These rules of inductive inference are called Mill's Methods.
- Method of Agreement. Where two or more instances of a
phenomenon have only one circumstance in common, that circumstance is
the cause (or effect) of the phenomenon.
- Method of Difference. If an instance in which the phemomenon
occurs, and an instance in which it does not occur, have all
circumstance in common save one, that one occuring only in the former,
the circumstance in question is the effect or cause, or part of the
effect or cause, of the phenomenon.
- Joint Method of Agreement and Difference. This method combines
the separate methods of agreement and difference.
- Method of Comcomitant Variation. If some part of the set of
circumstances varies as the phenomenon varies, this part of the set
of circumstances is causally related to the phenomenon.
- Method of Residues. Take away from the phenomenon what is known
by previous inductions to be the effect of certain antecedents; the
residue of the phenomenon is the effect of the remaining antecedents.
- Axiomatic Method.
The method of constructing a deductive system, which consists of a set
of axioms or postulates, undefined and defined terms, and specific rules
for deducing all others statements of the system, called theorems.
This method is used in mathematics and was devised by the Greek
mathematican Euclid of Alexandria (c. 300 B.C.), the founder of
Euclidean geometry. He used this method in his famous work, The
Elements, in 13 books. Euclid distinguished between axioms and
postulates: axioms, he said, are "common notions," broader than geometry,
which he regarded as self-evident, as true and not subject to doubt;
postulates, on the other hand, are statements that are not self-evident,
neither are they demonstrable, requiring proof, but are necessary for
the demonstration of the theorems. Most modern mathematicans do not
make this distinction between them, not regarding axioms as
self-evident, and thus use the terms interchangeably, regarding axioms
the same as postulates. The concept of axiom as self-evident in the
history of philosophy has contained one or more of the following claims:
- They are indemonstrable but necessary propositions upon which one
builds a deductive system,
- They are self-evident principles that are certain to any one who
takes time to examine them carefully,
- They are, not only subjectively certain, but also objectively true,
- They are not derived only from experience, but are somehow innate
in the human mind and are called forth by one's experience.
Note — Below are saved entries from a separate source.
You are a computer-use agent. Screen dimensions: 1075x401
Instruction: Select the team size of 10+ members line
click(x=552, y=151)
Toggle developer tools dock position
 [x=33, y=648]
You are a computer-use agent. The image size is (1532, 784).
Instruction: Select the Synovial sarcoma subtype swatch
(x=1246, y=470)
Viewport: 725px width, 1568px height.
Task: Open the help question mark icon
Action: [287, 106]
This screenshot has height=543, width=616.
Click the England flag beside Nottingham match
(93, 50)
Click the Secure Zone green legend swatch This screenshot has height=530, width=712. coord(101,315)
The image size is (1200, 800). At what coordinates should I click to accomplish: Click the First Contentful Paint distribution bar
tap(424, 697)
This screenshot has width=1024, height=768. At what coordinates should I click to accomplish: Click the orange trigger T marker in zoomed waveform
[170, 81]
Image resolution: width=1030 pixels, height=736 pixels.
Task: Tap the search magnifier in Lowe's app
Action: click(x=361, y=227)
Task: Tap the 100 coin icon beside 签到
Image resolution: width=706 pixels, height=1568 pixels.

Plato, Descartes, and Leibniz would make all four claims. Aristotle
and Locke would drop the fourth (d) claim to innateness. Kant would
drop the third (c) claim to objective truth while affirming the other
three claims. Modern empiricism would follow Locke, except for
Berkeley who would no doubt drop the third claim. Hume would probably
drop the second (b) claim also. Mill and Russell would certainly make
only the first (a) claim. Descartes attempts to claim (c) on the
basis of (b), that is, he attempts to base objective truth or
certainty on subjective certainty. The difficulties in making this
argument has led to its rejection. John Locke's direct challenge of
the concept of innate ideas in the first book of his Essays
has been responsible for the wide spread rejection of innate ideas.
Empiricism has been almost solely defined by this rejection, as
rationalism has been almost solely defined by its affirmation of them.
- Scientific Method.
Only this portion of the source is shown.